In military hospitals, it is more difficult to introduce new operation procedures and materials into the operating room, and only basic laparoscopic equipment are available. Even with these conditions, TUSPLA was easily done using the glove port and conventional laparoscopic instruments. In many cases, the only additional operation material was the wound retractor, and the clinical data were similar to the three ports method. It seems TUSPLA can be started and performed in smaller hospitals with basic laparoscopic surgery equipment. Moreover, the clinical data of the TUSPLA group is comparable to that of other studies describing TUSPLA, with the exception of longer hospital stay. The literatures show an operation time of approximately 40 to 75 minutes, a VAS score of 2 to 3, a postoperative hospital stay of 2 to 3 days, and a complication rate ranging from 0 to 9% [14
]. Unlike civilians, patients admitted at military hospitals are required to return immediately to active military duty immediately after discharge. For this reason admission periods tend to be longer. But, there was no significant difference in hospital stay between the TUSPLA group and the TLA group.

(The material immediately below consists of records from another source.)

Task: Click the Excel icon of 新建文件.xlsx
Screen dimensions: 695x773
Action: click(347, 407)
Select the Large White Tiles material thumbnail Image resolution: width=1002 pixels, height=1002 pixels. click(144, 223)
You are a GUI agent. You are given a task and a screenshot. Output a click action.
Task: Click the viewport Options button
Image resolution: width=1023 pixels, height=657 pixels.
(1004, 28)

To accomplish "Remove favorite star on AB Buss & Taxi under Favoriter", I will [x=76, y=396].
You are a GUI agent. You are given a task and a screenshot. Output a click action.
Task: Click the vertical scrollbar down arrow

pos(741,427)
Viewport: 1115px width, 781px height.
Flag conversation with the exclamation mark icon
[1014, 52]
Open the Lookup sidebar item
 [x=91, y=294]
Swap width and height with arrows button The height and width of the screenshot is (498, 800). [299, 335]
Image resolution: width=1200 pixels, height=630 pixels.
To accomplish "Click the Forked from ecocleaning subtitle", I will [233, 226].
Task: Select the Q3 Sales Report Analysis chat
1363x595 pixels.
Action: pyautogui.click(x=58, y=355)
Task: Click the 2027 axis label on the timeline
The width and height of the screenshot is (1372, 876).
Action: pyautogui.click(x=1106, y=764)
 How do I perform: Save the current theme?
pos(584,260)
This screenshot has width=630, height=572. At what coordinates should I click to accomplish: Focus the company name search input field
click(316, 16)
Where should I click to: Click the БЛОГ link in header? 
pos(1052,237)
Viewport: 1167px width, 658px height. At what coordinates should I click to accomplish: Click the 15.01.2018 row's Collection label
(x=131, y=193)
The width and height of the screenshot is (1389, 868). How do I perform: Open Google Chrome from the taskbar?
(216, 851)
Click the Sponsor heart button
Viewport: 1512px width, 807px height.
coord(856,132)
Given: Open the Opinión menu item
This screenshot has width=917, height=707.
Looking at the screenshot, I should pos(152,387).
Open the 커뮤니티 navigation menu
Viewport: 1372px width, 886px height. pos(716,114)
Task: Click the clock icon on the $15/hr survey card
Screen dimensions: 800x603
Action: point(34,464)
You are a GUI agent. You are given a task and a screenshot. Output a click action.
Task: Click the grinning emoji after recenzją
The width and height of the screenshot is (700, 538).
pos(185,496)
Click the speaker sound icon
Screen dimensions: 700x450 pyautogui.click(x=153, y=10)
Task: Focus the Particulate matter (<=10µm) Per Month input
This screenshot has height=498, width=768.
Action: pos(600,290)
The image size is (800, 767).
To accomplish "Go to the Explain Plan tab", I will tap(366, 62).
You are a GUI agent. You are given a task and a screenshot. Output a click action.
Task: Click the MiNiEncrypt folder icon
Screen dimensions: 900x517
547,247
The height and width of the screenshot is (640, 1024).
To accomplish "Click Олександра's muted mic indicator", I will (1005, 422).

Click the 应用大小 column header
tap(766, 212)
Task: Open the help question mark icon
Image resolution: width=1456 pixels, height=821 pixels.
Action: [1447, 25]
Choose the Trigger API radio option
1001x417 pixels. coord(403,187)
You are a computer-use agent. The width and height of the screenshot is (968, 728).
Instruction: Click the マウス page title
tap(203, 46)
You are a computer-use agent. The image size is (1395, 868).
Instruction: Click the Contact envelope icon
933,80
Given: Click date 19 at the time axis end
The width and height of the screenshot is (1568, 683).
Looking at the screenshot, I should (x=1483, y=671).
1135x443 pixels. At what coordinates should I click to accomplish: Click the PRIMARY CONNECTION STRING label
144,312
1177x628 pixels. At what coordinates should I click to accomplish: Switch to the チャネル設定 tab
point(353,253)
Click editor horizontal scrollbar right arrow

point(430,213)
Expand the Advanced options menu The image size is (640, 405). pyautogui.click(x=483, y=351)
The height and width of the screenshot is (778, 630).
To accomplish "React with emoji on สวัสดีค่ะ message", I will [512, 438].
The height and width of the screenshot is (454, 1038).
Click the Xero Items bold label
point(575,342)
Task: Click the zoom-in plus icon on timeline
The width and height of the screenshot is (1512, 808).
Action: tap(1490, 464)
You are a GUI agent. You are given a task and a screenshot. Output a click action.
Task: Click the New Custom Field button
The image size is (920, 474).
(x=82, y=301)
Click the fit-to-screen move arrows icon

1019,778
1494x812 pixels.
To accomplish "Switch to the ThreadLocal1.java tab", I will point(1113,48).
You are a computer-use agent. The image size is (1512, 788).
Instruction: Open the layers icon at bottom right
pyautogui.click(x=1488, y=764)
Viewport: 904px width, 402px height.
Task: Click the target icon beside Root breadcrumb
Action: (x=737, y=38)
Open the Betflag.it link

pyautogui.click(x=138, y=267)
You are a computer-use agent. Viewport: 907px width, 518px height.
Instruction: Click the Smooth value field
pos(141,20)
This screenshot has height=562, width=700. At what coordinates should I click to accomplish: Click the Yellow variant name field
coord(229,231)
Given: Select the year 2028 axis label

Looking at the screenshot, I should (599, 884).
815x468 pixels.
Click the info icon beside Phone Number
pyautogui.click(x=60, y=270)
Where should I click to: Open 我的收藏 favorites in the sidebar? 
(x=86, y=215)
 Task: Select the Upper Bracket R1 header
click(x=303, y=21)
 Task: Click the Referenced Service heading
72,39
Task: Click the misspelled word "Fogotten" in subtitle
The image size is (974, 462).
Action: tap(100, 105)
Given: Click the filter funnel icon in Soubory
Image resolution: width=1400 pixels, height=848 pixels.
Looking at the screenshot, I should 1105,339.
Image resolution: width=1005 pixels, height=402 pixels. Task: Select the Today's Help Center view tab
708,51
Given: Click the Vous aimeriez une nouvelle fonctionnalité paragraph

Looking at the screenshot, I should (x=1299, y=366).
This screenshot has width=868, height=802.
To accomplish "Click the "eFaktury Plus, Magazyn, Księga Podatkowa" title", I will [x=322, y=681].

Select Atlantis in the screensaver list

This study has an inherent limitation in that it is a retrospective study, and the two groups were not randomized. Also, both groups mainly consist of relatively young patients with little comorbidities, with only one female subject in the entire study. A randomized study with more cases that better represent the general population is needed for confirmation.
In conclusion, we report a comparison of TUSPLA and TLA in a Korean military hospital. TUSPLA is a safe and feasible procedure with good cosmetic results that can be considered as an alternative for laparoscopic appendectomy. It is possible to perform in a hospital equipped with laparoscopic instruments, with a minimum of additional material.